▶ [Extrait du document]:
Rétrospective / Films, pubs ou clips, ses “joints“ ont enflammé les écrans dès la fin des années 1980 et leur esthétique a en partie modelé celle des années 1990. Moins prolifique depuis une quinzaine d'années, Spike Lee est revenu au premier plan avec "BlacKkKlansman" en 2018 et préside le jury cannois cette année. Le bon timing pour une rétrospective à l'Institut Lumière.
Il y a du Miles Davis chez Spike Lee. Comprenez : une conscience aigüe de son talent et des privilèges qu'il octroie lorsque l'on est issu d'une minorité visible politiquement ostracisée ; une carrière prolifique, la même excentricité tirée à quatre épingles, ainsi qu'une propension à l'indocilité et aux esclandres — ici, on dirait « à jouer les grandes gueules » — que seuls ne craignent pas de commettre les fils de bonne famille.
Cela ne l'empêche pas de s'attacher aux quartiers populaires à ses débuts — Do The Right Thing (1989), comme à des sujets éminemment politiques — Malcolm X (1992), Get on the Bus (1996), son prisme principal demeurant de représenter à travers l'Histoire une communauté afro-américaine qui l'est fort peu à l'écran. Produit par sa société 40 Acres & & A Mule Filmworks (pied-de-nez à l'indemnisation jadis allouée au esclaves affranchis), son cinéma forme la part visible de son travail, célébrée dans les festivals — mais boudée par les jurys, à son grand agacement —, l'autre étant constituée de réalisations plus courtes et commerciales dans le monde du clip et de la pub. Liée à l'univers rap, funk, basket (dont il est un fan inconditionnel), bref à tout ce qui façonne l'émergence des cultures urbaines, elle fait de Spike Lee un “influenceur“ esthétique avant l'heure. En France, la génération Kourtrajmé, et notamment Mathieu Kassovitz avec Métisse, savent ce qu'ils doivent à l'auteur de Nola Darling n'en fait qu'à sa tête.

▶ [Données fournies]:
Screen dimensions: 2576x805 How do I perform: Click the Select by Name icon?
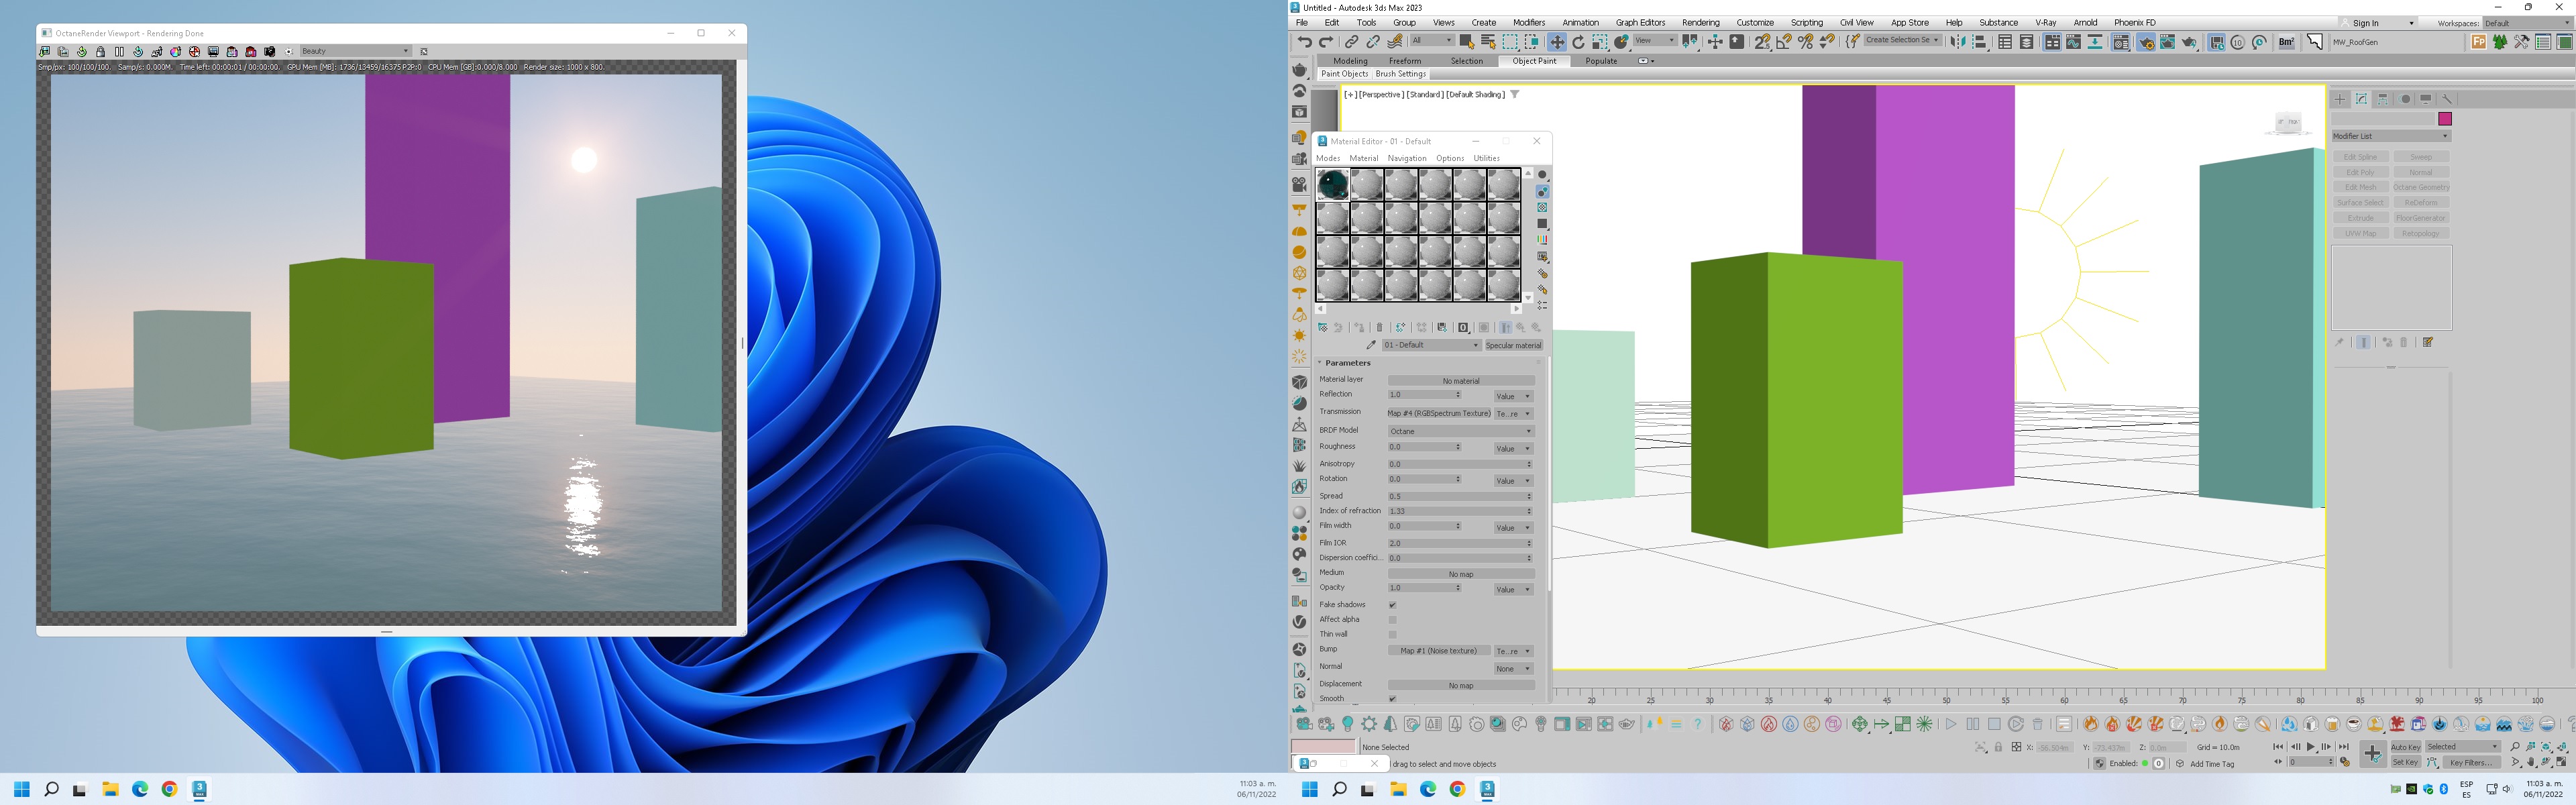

▶ [Consignes]:
1. Dans l'article sur Spike Lee, relevez tous les titres d'œuvres de Spike Lee qui sont cités.
2. Recopiez le passage de l'article sur Spike Lee qui va de "Il y a du Miles" jusqu'à "de bonne famille.".

▶ [Corrigé]:
1.
- BlacKkKlansman
- Do The Right Thing
- Malcolm X
- Get on the Bus
- Nola Darling n'en fait qu'à sa tête

2.
Il y a du Miles Davis chez Spike Lee. Comprenez : une conscience aigüe de son talent et des privilèges qu'il octroie lorsque l'on est issu d'une minorité visible politiquement ostracisée ; une carrière prolifique, la même excentricité tirée à quatre épingles, ainsi qu'une propension à l'indocilité et aux esclandres — ici, on dirait « à jouer les grandes gueules » — que seuls ne craignent pas de commettre les fils de bonne famille.